Pour article Nath escales zéro fumées
L’électricité est amenée au navire par une potence. Photo NP altermidi DR.

Renaud Muselier a présenté les prochaines étapes de raccordement pour le branchement électrique des navires à quai dans le port de Marseille, le plan « Escales Zéro Fumée ». La Région entend mobiliser 30 millions d’euros pour soutenir ce dispositif. Une démarche indispensable pour préserver l’environnement et la santé des habitants.


 

Il faut mettre un coup d’accélérateur : c’est en résumé le sens de la présentation faite par le président de la région Sud Paca, lors de la visite des installations existantes et des chantiers en cours, pour permettre à terme le raccordement électrique de tous les navires et paquebots qui entreront dans l’enceinte du Grand port maritime de Marseille (GPMM). Cette présentation à la presse s’inscrit dans le Plan Climat régional « Une Cop d’avance » qui  depuis 2019 s’engage pour la qualité de l’air dans les trois ports, Toulon, Nice et Marseille, avec la mise en place d’un dispositif d’électrification à quai des navires, le projet « Escales Zéro Fumée ».

Pionnière dans ce domaine, la compagnie La Méridionale a opté dès 2016 pour le branchement de ses ferries, en partenariat avec le GPMM. Grâce à des financements de l’ADEME1, la Région, l’État et l’Europe (via le Fond européen de développement régional), elle a développé la Connexion électrique des navires à quai, CENAQ2. Depuis janvier 2017, les trois navires mixtes (transport marchandises et passagers) vers la Corse sont alimentés depuis le quai en électricité.

▸ **ENTRÉES AFFICHÉES**:
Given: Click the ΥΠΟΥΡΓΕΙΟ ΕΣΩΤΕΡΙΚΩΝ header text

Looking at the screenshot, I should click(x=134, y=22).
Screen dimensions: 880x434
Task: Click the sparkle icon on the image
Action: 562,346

▸ **QUESTIONS SUR L'EXTRAIT**:
a - D'après l'article sur le plan « Escales Zéro Fumée », quelle somme la Région entend-elle mobiliser pour soutenir ce dispositif ?
b - Recopiez, dans l'article sur le plan « Escales Zéro Fumée », le passage qui s'ouvre sur les mots « Pionnière dans ce » et se termine par « quai en électricité. ».
c - Donnez la suite de l'article sur le plan « Escales Zéro Fumée » à partir de l'endroit où il s'arrête.
La liste qui précède ne sert pas ici.

▸ **CORRIGÉ DE L'EXERCICE**:
a - 30 millions d'euros.

b -
Pionnière dans ce domaine, la compagnie La Méridionale a opté dès 2016 pour le branchement de ses ferries, en partenariat avec le GPMM. Grâce à des financements de l’ADEME1, la Région, l’État et l’Europe (via le Fond européen de développement régional), elle a développé la Connexion électrique des navires à quai, CENAQ2. Depuis janvier 2017, les trois navires mixtes (transport marchandises et passagers) vers la Corse sont alimentés depuis le quai en électricité.

c -
Durant chaque escale, qui dure environ 12 heures, un navire nécessite l’équivalent de la consommation électrique de 300 logements. Il faut donc de la haute tension pour couvrir ces besoins. Le réseau électrique terrestre fournit une alimentation de 20 000 volts. Il convient de passer par un poste de transformation, situé sur le port, pour l’amener à 11 000 volts, puis une liaison câble amène par une potence l’électricité au navire, qui à son tour opère une nouvelle transformation en 380 volts pour être utilisée à bord. Si le procédé paraît simple, « il a fallu relever de nombreux défis techniques », souligne Marc Reverchon, président de la Méridionale. Mais il met en avant les nombreux avantages de cette solution : suppression du bruit et des vibrations des moteurs, ce qui facilite le travail à bord, réduction de carburant, des coûts de maintenance et d’entretien. Mais surtout, pour chaque ferry branché, cela supprime les émissions d’environ 7 000 tonnes de particules fines (PM10) et de CO2 par an, « soit l’équivalent de 1,6 million de voitures pour un trajet aller-retour entre Aix et Marseille », précise-t-il, et des oxydes d’azote correspondant à l’émission de 65 000 véhicules par jour3. Un avantage certain pour les habitants.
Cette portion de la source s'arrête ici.